Au fond de ce qui reste encore de cour, le tractopelle trône, chaud encore de sa ripaille gargantuesque. On l’entend presque digérer ce qu’il a mis au sol et ingurgité, dans un cliquetis de tôles en refroidissement, baignées d’huile chaude. Nous sommes dans ce laps de temps où l’homme hésite entre son ancienne humanité blessée et la machine surpuissante, qui vient faire du neuf. Qui des deux l’emportera ?
Je presse le pas : l’inquiétante dévoreuse de façades me regarde fixement… Je ne fais pas partie des meubles !
surf mamie, surf...
Brice… de Parisss !
On imagine pas à quel point la mer monte… Jusque dans le bus n° 95 qui passe à la gare Montparnasse. En sortant du TGV, le voyageur prend de nouveau conscience de la chaleur, et de la nécessité d’y remédier. A l’arrêt de bus sur le parvis, un homme passe, portant sous le bras… un surf ! C’est encombrant, un surf, quand on n’est plus allongé dessus du côté de Lacanau ou Hossegor… Le mieux c’est qu’il passe presque inaperçu… Encore provincial aux sens en alerte un instant auparavant, l’usager des transports urbain redevient parisien blasé dès le premier mètre de pavé.
Mon œil s’amuse de ce surfeur de bitume, qui doit faire de nombreux efforts pour faire entrer sa planche dans le bus qui vient d’arriver.

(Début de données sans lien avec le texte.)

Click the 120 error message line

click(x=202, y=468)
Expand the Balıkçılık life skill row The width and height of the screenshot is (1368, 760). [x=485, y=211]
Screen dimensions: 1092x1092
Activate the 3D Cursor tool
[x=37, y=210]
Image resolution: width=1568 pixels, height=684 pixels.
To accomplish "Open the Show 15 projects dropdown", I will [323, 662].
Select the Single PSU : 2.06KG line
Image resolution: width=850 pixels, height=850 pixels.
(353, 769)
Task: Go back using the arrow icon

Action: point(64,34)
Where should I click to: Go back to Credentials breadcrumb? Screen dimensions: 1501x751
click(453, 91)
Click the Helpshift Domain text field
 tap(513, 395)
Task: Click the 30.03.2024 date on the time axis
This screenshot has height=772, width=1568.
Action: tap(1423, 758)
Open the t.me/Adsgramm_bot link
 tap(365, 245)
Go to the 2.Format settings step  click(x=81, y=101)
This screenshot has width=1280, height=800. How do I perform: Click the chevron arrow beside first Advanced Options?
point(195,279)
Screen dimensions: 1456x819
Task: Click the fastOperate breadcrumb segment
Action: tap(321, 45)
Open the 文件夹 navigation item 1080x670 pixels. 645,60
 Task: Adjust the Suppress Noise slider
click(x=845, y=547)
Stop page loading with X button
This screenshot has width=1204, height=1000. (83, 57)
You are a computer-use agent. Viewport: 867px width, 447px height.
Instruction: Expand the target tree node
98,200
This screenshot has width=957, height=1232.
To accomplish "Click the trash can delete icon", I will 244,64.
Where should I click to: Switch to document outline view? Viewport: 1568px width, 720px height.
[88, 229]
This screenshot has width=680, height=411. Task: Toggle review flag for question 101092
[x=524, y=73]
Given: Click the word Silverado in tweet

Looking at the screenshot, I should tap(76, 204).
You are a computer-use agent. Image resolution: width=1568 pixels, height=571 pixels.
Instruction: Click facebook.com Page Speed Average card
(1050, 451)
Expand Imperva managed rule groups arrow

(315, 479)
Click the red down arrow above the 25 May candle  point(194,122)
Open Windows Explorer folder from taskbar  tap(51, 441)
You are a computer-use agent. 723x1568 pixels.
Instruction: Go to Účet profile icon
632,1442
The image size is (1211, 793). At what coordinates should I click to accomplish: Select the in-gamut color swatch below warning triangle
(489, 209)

A l’intérieur, il trône fièrement à ses côtés, le teint hâlé de la tribu des glisseur, et la chemise grande ouverte. Ca y est, j’ai deviné : c’est Brice de Parisss, le roi de la glisse !
Je suis « cassé »…
le nombril du monde
« Le nouvel annuaire. Moi. Ma vie. Mes voisins. Mon quartier ». Slogan actuellement sur tous les murs du métro de Paris. Le visuel est explicite : une photo d’un ventre (homme ou femme) sur lequel est tatoué un plan de ville, avec le nombril au milieu. Le communiqué de presse précise : « l’objectif est de montrer que l’individu est au centre du nouvel annuaire. Celui-ci devient un outil qui l’aide à construire son propre monde dont il est le centre. Le nombril comme centre du plan de quartier symbolise la proximité, l’intimité et le lien (…) aider les gens à mieux s’intégrer et s’approprier le lieu dans lequel ils vivent»
Drôle d’époque ! Moi, moi, moi et… mon nombril ! L’individu triomphant, tatoué sur le ventre plat des publicités qui frisent l’obésité, quatre mètres sur trois. L’individu au centre de la vie du quartier, par définition épicentre de la collectivité, du lien social, de l’entraide. Pour quiconque a déjà vécu à Paris ces derniers temps, rien d’étonnant à cette allégorie des temps qui courent. La vie de quartier est en réalité souvent une vie de solitudes, faussement collective lors de « repas de quartiers » où on sort les petits plats, les nappes à carreaux, les chaises et les bouteilles, en oubliant l’hiver. L’été caniculaire de 2003 a rappelé à beaucoup que dans « mon quartier », parmi « mes voisins », certains étaient bien âgés, et surtout bien seuls.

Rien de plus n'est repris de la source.